The latest house price index (HPI) from the Halifax reports that house prices in the three months to April were 8.5 percent higher than the same period last year.
House prices were also up 2.3 percent in the three months to April compared to the three months to January. The average house price is now £177,648 according to the halifax.
However, on a monthly basis prices fell by 0.2 percent in April following another small fall in March. This is in stark contrast to those reported by the Nationwide building society (see graph below) but does reflect the latest data from the Land Registry.
The Halifax says that there has been a reduction in both home sales and mortgage approvals with sales decreasing by 5 percent in March – the first fall in ten months – and mortgage approvals (a leading indicator of completed house sales)12 percent below a recent high in January.
Commenting, Stephen Noakes, Mortgages Director for Halifax, said:
"House prices in the three months to April were 2.3% higher than in the three months to January. Annually prices were 8.5% higher in the three months to April than in the same three months last year. However, prices fell marginally during the month representing a second successive monthly decline.

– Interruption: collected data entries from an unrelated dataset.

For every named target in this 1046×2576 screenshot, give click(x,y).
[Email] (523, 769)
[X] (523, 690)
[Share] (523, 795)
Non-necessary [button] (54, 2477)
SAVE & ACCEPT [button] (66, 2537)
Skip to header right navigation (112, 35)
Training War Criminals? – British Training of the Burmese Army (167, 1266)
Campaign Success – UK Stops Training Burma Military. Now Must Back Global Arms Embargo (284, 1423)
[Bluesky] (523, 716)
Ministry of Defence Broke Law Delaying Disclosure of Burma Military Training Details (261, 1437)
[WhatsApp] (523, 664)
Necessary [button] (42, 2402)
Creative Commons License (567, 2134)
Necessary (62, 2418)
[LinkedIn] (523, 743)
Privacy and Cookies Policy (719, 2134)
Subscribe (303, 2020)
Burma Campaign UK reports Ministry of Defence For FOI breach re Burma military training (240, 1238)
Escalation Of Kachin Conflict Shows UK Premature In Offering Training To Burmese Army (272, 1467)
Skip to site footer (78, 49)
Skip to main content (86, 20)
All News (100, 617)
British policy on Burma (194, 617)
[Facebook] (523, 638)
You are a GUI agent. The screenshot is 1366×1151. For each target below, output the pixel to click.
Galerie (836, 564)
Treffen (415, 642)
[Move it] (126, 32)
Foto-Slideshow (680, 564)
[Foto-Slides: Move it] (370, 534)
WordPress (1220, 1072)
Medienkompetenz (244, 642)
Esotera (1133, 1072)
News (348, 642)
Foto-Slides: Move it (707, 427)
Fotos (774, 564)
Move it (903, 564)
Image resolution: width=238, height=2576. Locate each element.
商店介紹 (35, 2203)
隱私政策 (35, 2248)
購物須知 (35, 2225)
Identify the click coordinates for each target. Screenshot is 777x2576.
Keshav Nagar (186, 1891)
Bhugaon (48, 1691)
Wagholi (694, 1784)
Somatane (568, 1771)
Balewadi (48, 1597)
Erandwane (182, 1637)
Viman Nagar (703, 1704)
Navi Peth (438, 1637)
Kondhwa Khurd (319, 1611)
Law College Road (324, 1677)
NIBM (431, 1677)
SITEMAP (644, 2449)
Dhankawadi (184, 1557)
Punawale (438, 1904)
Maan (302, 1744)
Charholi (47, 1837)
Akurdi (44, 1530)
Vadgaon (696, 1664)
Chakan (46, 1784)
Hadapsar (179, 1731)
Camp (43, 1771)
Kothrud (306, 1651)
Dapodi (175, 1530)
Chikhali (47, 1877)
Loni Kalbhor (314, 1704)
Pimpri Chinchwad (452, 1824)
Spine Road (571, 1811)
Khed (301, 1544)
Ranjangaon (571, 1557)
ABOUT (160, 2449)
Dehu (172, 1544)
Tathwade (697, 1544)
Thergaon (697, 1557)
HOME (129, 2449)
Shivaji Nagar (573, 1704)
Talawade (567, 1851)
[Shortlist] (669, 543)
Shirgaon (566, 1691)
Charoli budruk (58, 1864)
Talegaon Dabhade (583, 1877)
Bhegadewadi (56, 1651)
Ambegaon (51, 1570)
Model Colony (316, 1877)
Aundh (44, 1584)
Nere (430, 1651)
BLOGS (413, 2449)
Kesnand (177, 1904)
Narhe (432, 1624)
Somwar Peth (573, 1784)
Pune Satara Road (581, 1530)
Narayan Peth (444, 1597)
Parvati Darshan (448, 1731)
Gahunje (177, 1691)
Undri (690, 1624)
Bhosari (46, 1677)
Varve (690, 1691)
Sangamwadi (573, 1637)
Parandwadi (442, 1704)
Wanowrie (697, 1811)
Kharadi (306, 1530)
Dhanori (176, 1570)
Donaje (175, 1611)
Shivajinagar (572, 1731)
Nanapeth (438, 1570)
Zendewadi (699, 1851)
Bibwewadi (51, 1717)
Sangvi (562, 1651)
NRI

"Although mortgage approvals have now declined for two consecutive months and property transactions fell in March, on an annual basis housing demand still remains strong. Housing demand continues to be supported by an economic recovery that is gathering pace, rising consumer confidence, low interest rates and wage growth finally beginning to outgrow consumer prices. However, with supply of properties being slow to respond to market conditions, stronger demand in the past year has resulted in upward pressure on house prices."
Martin Beck, senior economic adviser to the EY ITEM Club said:
"Today's Halifax numbers for April reported the second consecutive monthly fall in house prices. This caused the annual rate on the Halifax measure to slow modestly to 8.5%. That said, we do not think this slowdown will necessarily be long-lasting. April's latest survey from the Royal Institute of Chartered Surveyors pointed to a fall in the supply of homes for sale, with new sales instructions dropping for the fourth month in a row. Despite the new buyer enquiry balance in the same survey also easing in April, it remained positive, with the gap between the number of buyers and sellers unchanged.
"So growing demand and falling supply points to house prices continuing to rise at a strong rate. This is consistent with what surveyors are expecting – a net balance of 48% of surveyors expect prices to rise over the next three months. But, price expectations in London appear to be moderating – the balance of 49% was the lowest in almost a year."